Ya era la tarde en la alameda de la vida.

Ya había pasado el medio día de su vida; en el pasado quedaban las risas y travesuras de la mañana, el tibio abrazo de la madre, los juegos pueriles y una que otra aventura juvenil con aroma de fémina.

Con un espíritu dotado de armadura el caminante vivía con intensidad las horas caniculares; con el mismo ímpetu que se deleitó en la aurora de la vida, pero cargado de experiencias, conciencia y paz en el corazón.

Con un sol que recién cruzaba el cenit, sus ojos turbados por la espléndida luz apenas alcanzaron a distinguir una mariposa que aleteaba por su misma vereda. Era hermosa, pequeña y delicada; de torneada figura, de romboides alas, dotadas de delicados detalles tallados con la sutileza del cincel de los dioses.

Aunque parecía desplazarse sin preocupación ni prisa, sus ojos, luminosos y de mirada triste, desnudaban un genuino interés por acompañarle.

La ingenua compañera aleteaba sin cesar, su vuelo era lento pero constante. Pronto el trashumante se percató que la vistosa compañera le seguía con deleite, con motivación. Dotada de voluntad, también le animaba la marcha.

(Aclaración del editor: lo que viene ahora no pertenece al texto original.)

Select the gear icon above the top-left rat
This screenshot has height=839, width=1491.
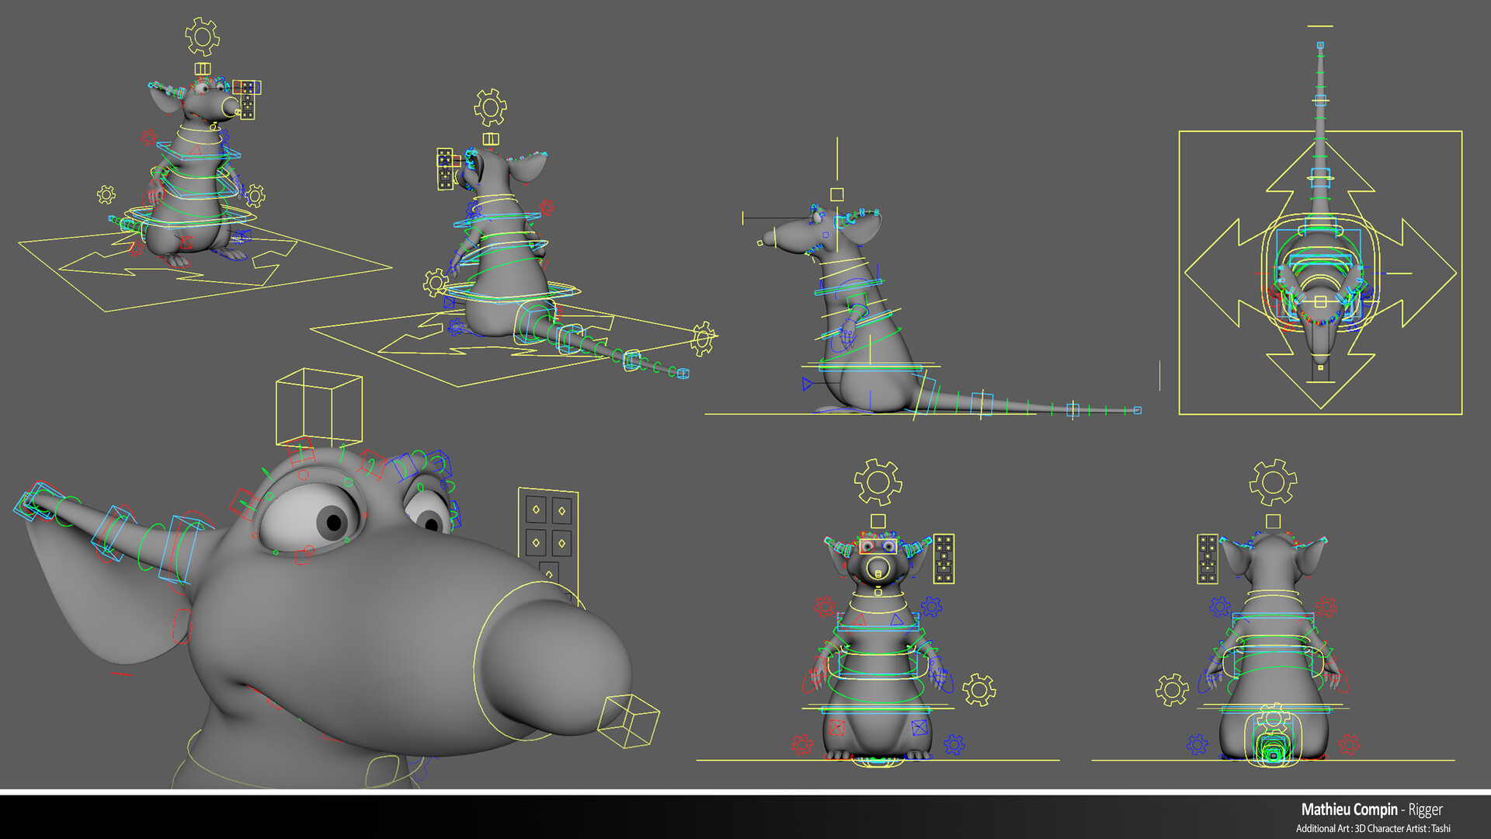[202, 37]
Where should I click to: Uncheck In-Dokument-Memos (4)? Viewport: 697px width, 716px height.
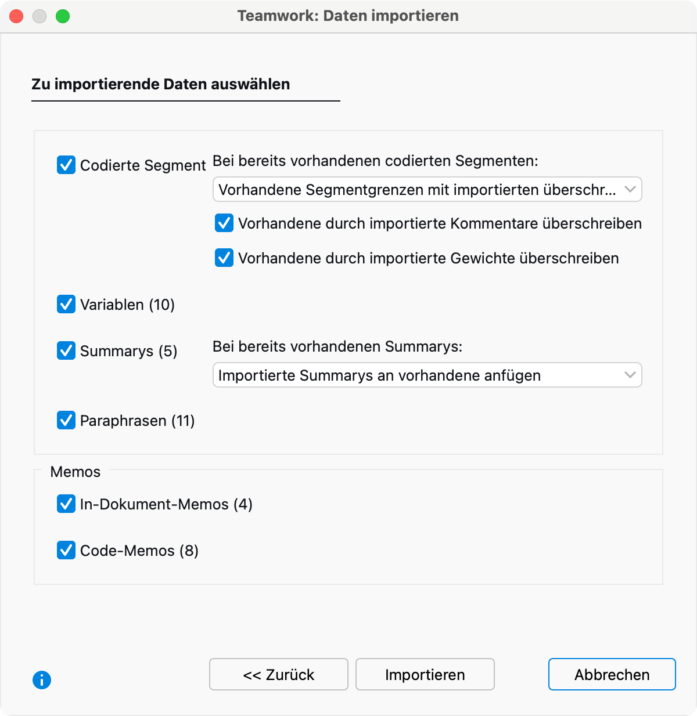coord(66,504)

La alameda era fresca aunque iluminada; las piedras del camino, de diversos tamaños. Algunas servían para impulsar la marcha, otras, cual murallas, retaban el espíritu del viajante. Pero, el deleite de la diminuta compañía, disipaba el agotamiento, el sofocante calor de los días o el gélido aire de las noches.

Con las tardes, con las noches -cual confidentes-, se susurraban sueños y experiencias, pecados y temores. Sin reconocerse diferentes, se sentían cual dos gotas del mismo rocío. Entrelazaban sus alas y sus almas; en complicidad dividian sueños e ilusiones.

Compartieron el sol, la lluvia y un fértil arco iris.

arco iris

Se posaron en el mismo campo y sus miradas se deleitaron con las nubes y las estrellas de la bóveda, unas veces celeste, otras, oscura y fría. Se embelesaron durante infinitos silencios que les transportaban al pasado y al futuro; al infinito y a ninguna parte.

Con el tiempo se acostumbraron a la mutua compañía, aunque ella frecuentemente era seducida por alguna hoja del campo; entonces, se posaba sobre la verdosa naturaleza mientras sus ojos se cerraban, provocando una profunda ausencia. Pero, luego, sin aviso, reiniciaba el vuelo. Retornaba a su lado.

El caminante también acostumbraba acelerar el paso, tomar ventaja, alejarse al ritmo de sus pensamientos o de interminables soliloquios con Dios. Sin embargo con viento a favor o en contra, daba media vuelta para buscar el aleteo de su frágil compañía.  Y ahí estaba; la vistosa vestimenta, sutil y colorida, siempre iluminaba su pupila. Ella permanecía impávida y serena, invadiendo el ancho espacio con su genuina esencia.

Fue aquella tarde cuando ella, su frágil compañera, comenzó a desviarse del camino, el agitado aleteo desnudaba su emoción. Avanzó sin mirar atrás y posó su frágil figura sobre una campiña copiosa de coloridas alas que volaban en círculos. Había llegado al horizonte de sus quimeras, donde continuaría la vida en amorosa compañía.

Al mismo tiempo, el viajero sintió que el sol comenzaba a inclinarse y la tibiez del campo se perdia con la luz que se fugaba tras el verdor de la tupida alameda. Entonces, puso su atención en el horizonte y avisoró a lo lejos el techo de un bohío. En el recodo presintió el lar que posiblemente le prodigaría refugio y vino. El viaje encontraba un destino.

Ambos, caminante y mariposa, compartieron una última mirada. Un sobrecogedor silencio hizo las veces de genuina despedida. Giraron lentamente y se alejaron uno del otro, cargados de aromas, colores y parajes compartidos. Se separaron para seguir juntos en la memoria.

Al día siguiente, la vereda estaba nuevamente plena de caminantes ilusionados y mariposas que engalanaban la alameda.